I was anxious and depressed. I threw up my food daily and drank like I was going through an ugly divorce. But I had great friends, a beautiful family, and their love made me feel free–which made me funny. I got sent to rehab when I was 16, and it only made me funnier.


Bridget Everett

I was a little naughty with a very foul mouth. Hit a few roadblocks in Kansas because of that.


Maggie Scudder

Speech team in High School was what really flipped the switch in my head from “I’m funny” to “I want funny to be my job.” I felt like writing jokes, coaching other people, and then getting laughs in the room was such a clear and tangible cause and effect. It was like a superpower. Feeling emo now!!!!! Also, I wore a “Straight but not Narrow” button around…so that’s humiliating.


Ana Bretón

Man, I tried finding the photo of me in middle school with a film trophy but I don’t know where it is! Short story, I loved SNL, and to absolutely age myself, I would time the VCR (that’s right! No automatic recordings back then.) and since I couldn’t stay up late, I would watch it in the morning. I loved the cast of SNL while I was a teen, and it was a good one! Tina Fey, Jimmy Fallon, Will Ferrell, Molly Shannon.


Michelle Badillo

I was a closeted lesbian with a huge nose, an oversized sweater’s worth of eyebrows (which I plucked until they were that kind of speed-freak thin you see so often in mugshots), and breasts so big and ungainly that they would slam into walls if I took a corner too fast. So of course I was funny. Or at least loud, which sometimes passes for funny in a pinch. 

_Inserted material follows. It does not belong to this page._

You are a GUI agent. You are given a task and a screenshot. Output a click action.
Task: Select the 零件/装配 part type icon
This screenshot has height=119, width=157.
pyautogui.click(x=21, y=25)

But I had watched enough of E! True Hollywood Story to know that this was the perfect origin story for a successful career in comedy, and clung to that delusion to get me through.


Rahkie Mateen

I was a practical joker. I always had some kind of gag with me and I was an athlete and band nerd. I played basketball, volleyball, soccer, and track. I also played flute piccolo and oboe.


Carsen Smith

Covered in acne, flat-chested, and desperate for attention. Nothing’s changed.